THE CAR WHEELS into the square of cement and comes to rest between the sea and hotels. They have left Strand Hill, of course. His conversation with the cloth-capped driver has told him as much. James pays and walks across the square to the hotel that looms towards the sea and weeps its granite. The few posters in the lobby tell him the same. He has forgotten the date, but no matter, those posters hang limply from their corkboard with the sense of an event that has passed. To where? he wonders. Another town, but which? He sees her round, childlike signature in the guestbook and books that room. It is a single room, he finds, with a bare, narrow bed. His eyes crinkle in disappointment or affection, imagining Luke’s bed three rooms down from it. He sits on the bed and the boom of the sea comes through the window like something solid and he regrets for a moment the camera he has left swinging in Sydenham Villas. The grey light of those western seaboards that seems more an echo, a reflection of light than light itself, that vanquishes the space between each stone, each hill, quickens his senses with the urge to capture it once more, to photograph. But instead he sits there with, I imagine, a growing sense of relief, drawing his eyes as near to the window as possible, and all the scenes he has taken come back with the precision of memory alone. They return fast as if pulled by the ribbon of those years, each replaced by another, the moving picture of their souls. He sees Luke age from puppy fat to sinew, he sees her move in three large leaps to womanhood and it seems to him that the only sprocket moving them is love. Their surfaces, as he views them, change and shift and never settle, but it is light, he knows now, only light that allows him to view them and the light is that of love. And the light that alone brings the booming sea outside to him floods through the glass, filling the room with its weakened cobalt, a presence itself.
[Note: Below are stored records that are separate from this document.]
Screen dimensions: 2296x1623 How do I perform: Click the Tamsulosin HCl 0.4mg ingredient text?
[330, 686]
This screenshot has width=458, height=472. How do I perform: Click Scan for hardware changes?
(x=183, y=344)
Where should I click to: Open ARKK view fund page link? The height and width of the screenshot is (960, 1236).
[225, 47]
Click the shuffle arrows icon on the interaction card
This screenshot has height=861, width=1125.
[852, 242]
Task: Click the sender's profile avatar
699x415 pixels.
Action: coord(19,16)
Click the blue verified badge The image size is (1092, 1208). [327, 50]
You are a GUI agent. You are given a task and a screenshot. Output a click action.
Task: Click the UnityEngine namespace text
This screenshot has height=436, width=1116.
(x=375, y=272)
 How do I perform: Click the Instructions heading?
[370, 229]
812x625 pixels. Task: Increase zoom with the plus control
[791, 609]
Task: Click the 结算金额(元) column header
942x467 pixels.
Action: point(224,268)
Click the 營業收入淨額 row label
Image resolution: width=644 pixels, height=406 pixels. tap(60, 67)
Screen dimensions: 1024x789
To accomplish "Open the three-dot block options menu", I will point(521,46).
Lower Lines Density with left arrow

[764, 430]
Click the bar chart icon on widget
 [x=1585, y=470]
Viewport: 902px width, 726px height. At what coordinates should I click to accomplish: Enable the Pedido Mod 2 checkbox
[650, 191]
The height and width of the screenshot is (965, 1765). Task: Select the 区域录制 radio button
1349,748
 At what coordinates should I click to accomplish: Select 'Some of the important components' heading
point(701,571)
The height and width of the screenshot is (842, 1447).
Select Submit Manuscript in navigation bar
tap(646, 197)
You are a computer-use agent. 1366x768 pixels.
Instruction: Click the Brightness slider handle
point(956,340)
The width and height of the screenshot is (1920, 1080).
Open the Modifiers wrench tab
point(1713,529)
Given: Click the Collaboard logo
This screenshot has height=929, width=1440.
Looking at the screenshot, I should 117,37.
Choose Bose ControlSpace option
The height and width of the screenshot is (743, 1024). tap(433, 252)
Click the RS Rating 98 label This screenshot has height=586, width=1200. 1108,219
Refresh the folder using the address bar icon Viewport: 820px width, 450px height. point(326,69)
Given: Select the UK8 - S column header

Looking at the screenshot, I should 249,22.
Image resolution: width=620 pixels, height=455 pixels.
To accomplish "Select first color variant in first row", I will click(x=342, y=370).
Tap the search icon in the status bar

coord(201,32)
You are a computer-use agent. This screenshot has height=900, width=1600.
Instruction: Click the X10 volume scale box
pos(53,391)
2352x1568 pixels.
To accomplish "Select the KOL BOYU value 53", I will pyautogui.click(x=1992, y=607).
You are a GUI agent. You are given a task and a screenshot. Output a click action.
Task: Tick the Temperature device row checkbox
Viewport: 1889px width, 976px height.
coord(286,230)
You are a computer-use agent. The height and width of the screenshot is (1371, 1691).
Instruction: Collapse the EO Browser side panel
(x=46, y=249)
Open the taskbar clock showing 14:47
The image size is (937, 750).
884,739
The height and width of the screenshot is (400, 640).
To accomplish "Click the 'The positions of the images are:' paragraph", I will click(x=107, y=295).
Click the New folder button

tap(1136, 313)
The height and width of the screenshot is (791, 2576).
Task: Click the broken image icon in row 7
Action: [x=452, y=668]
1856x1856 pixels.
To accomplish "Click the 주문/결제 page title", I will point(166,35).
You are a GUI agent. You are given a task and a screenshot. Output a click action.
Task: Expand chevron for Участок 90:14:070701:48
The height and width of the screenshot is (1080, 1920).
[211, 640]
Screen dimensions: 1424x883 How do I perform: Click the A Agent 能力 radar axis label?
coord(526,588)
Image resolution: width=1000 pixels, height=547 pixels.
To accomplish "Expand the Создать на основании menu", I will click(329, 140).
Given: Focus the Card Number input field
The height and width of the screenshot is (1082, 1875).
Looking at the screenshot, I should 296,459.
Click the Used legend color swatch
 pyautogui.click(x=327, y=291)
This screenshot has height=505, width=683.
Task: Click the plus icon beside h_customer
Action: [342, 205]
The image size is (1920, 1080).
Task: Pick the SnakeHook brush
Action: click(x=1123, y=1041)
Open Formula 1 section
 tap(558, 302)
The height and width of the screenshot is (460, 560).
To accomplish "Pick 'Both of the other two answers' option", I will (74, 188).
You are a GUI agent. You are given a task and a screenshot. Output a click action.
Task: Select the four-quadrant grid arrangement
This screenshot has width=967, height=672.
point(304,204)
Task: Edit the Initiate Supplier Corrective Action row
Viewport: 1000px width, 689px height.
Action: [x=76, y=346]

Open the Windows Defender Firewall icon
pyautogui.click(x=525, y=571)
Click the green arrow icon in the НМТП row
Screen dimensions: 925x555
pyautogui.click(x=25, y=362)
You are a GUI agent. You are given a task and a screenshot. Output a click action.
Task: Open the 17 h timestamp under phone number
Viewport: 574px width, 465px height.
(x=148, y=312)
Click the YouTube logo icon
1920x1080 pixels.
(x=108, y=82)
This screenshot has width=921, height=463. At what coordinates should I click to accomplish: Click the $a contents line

‘YES, IT WAS Gort, Gort. We were in the lounge and he saw us through the glass, coming in. He must have travelled down the coast from Sligo. Difficult, I’d say, since the tour was out of rhythm. He must have gone to each town and asked. Then searched around for the next one. And asked again.’
HE READS THE provincial papers but finds no ads anticipating her, only reports in retrospect, after she has passed through. He walks out on to the cement square. He sees the long stretch of sand, virgin once more, and feels their presence somewhere down that coastline. The air is wet with spray, the clouds are full again and his quest is somehow fixed, that fullness drawing him on. He knows their absence is illusory. He asks the driver to take him to the train.